Would you please give the entries again word for word, with no images in your copy?
□ □ □ □ □
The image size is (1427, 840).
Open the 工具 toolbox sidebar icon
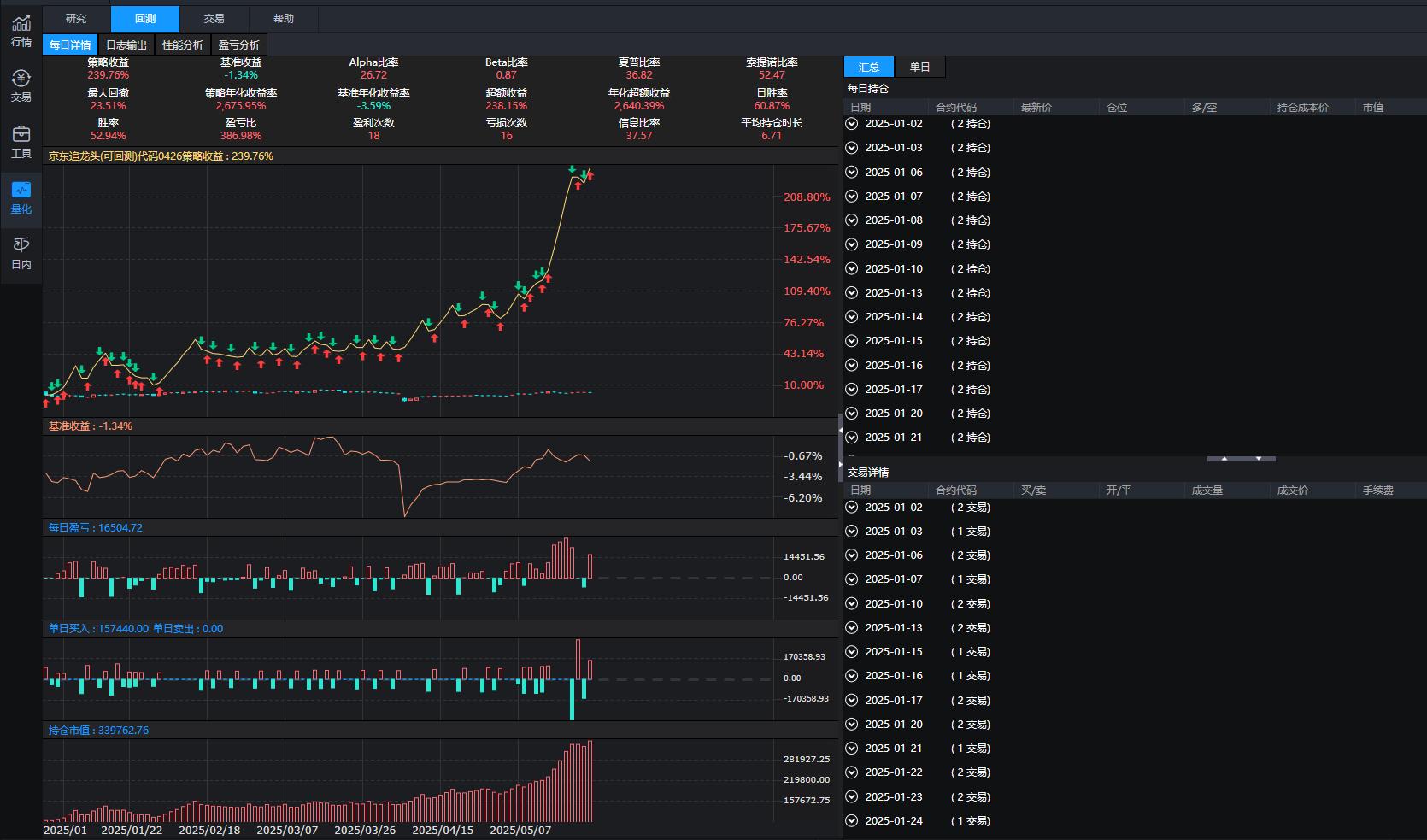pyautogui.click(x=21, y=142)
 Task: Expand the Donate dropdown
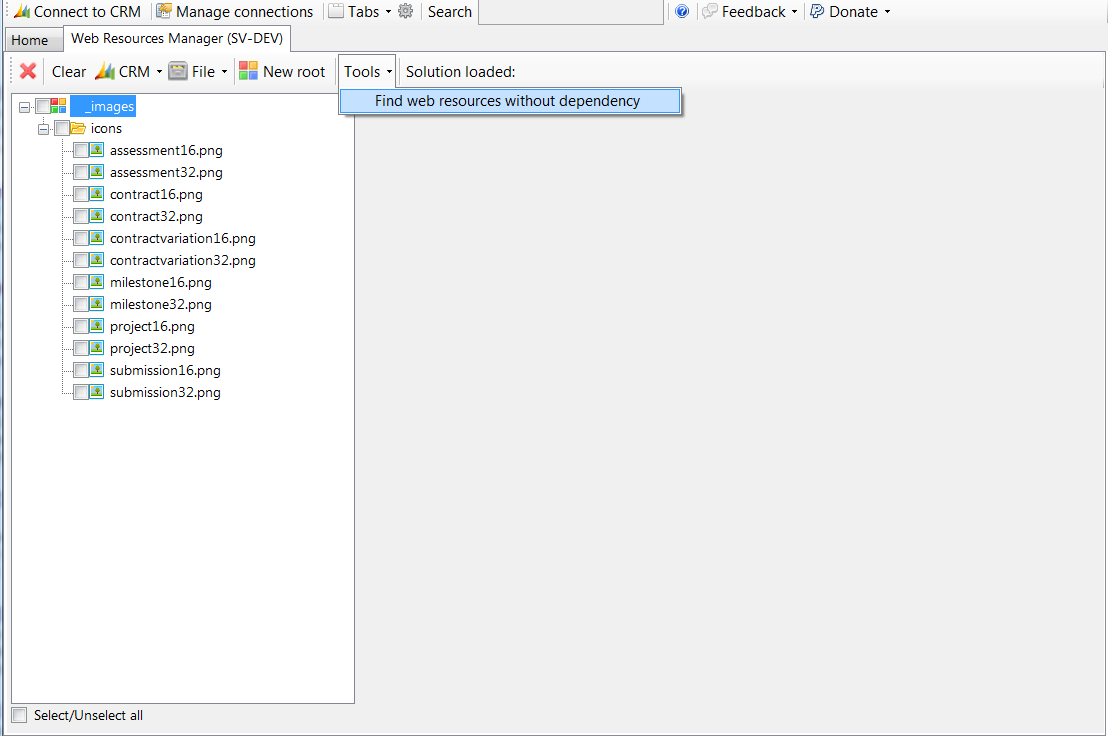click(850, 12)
□ □ □ □ □
→ Exercise solution
The image size is (1427, 840).
Open the 工具 toolbox sidebar icon
pyautogui.click(x=21, y=142)
 Task: Expand the Donate dropdown
click(850, 12)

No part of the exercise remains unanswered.